Enfin, je me demande si le débat euthanasie-antieuthanasie ne sera pas prochainement dépassé par la pratique. Je m'explique : nous sommes amenés à avoir des attitudes thérapeutiques utilisant dans certaines situations des médicaments qui peuvent être utilisés en euthanasie. Il conviendra alors de faire savoir clairement que nous n'avons jamais l'intention de donner la mort, mais toujours celle de soulager notre patient.

Restera alors la forme la plus odieuse de l'euthanasie : la peine de mort par injection létale qui est sortie des USA pour se propager à d'autres pays.

En réponse au texte du Docteur Yudi Yamada le 17/4/99 (texte paru en 1999 sur le site de NHK sous le numéro 543)

Je suis tout d'abord frappé par la tonalité affective générale de ce texte. La souffrance de l'auteur est nettement perceptible. Par exemple, le paragraphe concernant le voyage à Yokohama est éloquent. Qui oserait encore prétendre que ce médecin est insensible à la souffrance et au décès de son patient ? "La séparation est toujours très dure". Oui, les soignants souffrent, quelle que soit leur culture, semble nous dire Monsieur Yamada. La culpabilité n'est jamais absente du deuil. Je crois la déceler dans le remords concernant l'utilisation du midazolam. Ne pas hâter ni prolonger la mort de nos patients est un objectif très louable. Je suis personnellement, comme l'auteur, hostile au principe de l'euthanasie. Toutefois, il convient de distinguer les principes et la réalité. Certes, il convient de respecter des règles éthiques. Ainsi, une attitude obéissant à des préceptes stricts sera le plus souvent opérante et rassurante. Toutefois, elle ne permet pas toujours de faire face aux cas les plus difficiles. Il convient d'abord de clarifier nos objectifs : évitons l'acharnement thérapeutique, l'abandon thérapeutique et l'euthanasie. Mais définissons notre action de manière plus positive : que voulons-nous? Ma réponse est sans ambiguïté : nous recherchons le confort physique et psychique de notre patient, autant que faire se peut. Dans ce contexte, l'attitude du docteur Yudi Yamada me semble très correcte. Une sédation s'adressant à un symptôme pénible, ici une dyspnée sévère (difficulté pour respirer), est légitime à mes yeux. Bien sûr, nos médicaments qui soulagent peuvent éventuellement précipiter l'issue. Il en est ainsi surtout des morphiniques et des sédatifs tels que le midazolam. Or, nous savons que la sédation d'une dyspnée sévère ne peut pas toujours être obtenue par le seul emploi des corticostéroïdes et de faibles doses de morphine.

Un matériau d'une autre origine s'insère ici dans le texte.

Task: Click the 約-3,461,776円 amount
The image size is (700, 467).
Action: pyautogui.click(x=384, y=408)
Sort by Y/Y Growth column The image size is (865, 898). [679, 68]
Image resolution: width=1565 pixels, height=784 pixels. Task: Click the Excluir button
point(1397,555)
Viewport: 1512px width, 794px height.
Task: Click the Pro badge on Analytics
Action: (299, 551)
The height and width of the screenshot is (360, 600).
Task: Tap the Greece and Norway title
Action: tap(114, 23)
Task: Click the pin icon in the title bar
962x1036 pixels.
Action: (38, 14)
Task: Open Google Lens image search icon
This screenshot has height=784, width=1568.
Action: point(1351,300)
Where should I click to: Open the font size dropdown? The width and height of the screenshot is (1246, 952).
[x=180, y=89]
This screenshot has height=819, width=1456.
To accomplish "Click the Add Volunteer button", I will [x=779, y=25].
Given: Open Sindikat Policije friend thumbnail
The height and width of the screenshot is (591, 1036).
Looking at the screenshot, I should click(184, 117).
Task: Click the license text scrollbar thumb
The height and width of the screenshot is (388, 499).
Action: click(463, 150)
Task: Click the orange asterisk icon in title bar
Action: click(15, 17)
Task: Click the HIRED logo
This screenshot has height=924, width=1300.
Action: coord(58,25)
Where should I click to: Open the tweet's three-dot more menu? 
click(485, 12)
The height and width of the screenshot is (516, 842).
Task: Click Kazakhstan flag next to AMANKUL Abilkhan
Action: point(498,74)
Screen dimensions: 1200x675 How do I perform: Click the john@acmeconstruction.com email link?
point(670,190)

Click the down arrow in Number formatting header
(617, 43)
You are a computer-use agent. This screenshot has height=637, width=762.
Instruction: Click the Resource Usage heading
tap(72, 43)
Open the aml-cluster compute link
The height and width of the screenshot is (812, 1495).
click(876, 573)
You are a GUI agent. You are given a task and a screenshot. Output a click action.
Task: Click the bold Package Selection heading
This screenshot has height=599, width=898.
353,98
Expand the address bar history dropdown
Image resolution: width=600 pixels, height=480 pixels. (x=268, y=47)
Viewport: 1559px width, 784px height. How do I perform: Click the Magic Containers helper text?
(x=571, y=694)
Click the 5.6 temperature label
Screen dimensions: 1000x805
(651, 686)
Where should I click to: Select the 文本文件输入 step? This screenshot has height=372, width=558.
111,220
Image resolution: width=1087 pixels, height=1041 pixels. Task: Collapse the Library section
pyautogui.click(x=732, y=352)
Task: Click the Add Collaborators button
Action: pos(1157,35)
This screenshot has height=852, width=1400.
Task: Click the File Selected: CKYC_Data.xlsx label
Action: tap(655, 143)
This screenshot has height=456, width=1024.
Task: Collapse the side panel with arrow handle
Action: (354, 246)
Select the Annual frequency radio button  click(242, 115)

Oui, la frontière est floue entre l'euthanasie et le soulagement en phase terminale. Encore faudrait-il que la définition de l'euthanasie soit claire (en grec : bonne mort). Le repère le plus pertinent me semble l'intention de donner la mort. Nous n'avons pas l'intention de donner la mort, mais nos médicaments de confort peuvent hâter la fin de notre malade, même à des doses non mortelles. De plus, le patient du docteur Yudi Yamada était averti des risques. Il a accepté et même demandé le midazolam. Souhaitons que nous disposions prochainement de techniques permettant une meilleure efficacité sans effet secondaire. Reconnaissons simplement que ce jour n'est pas encore arrivé, en France comme au Japon. Peut-être devrions-nous dire et écrire cela publiquement afin d'en informer nos futurs patients et leurs familles.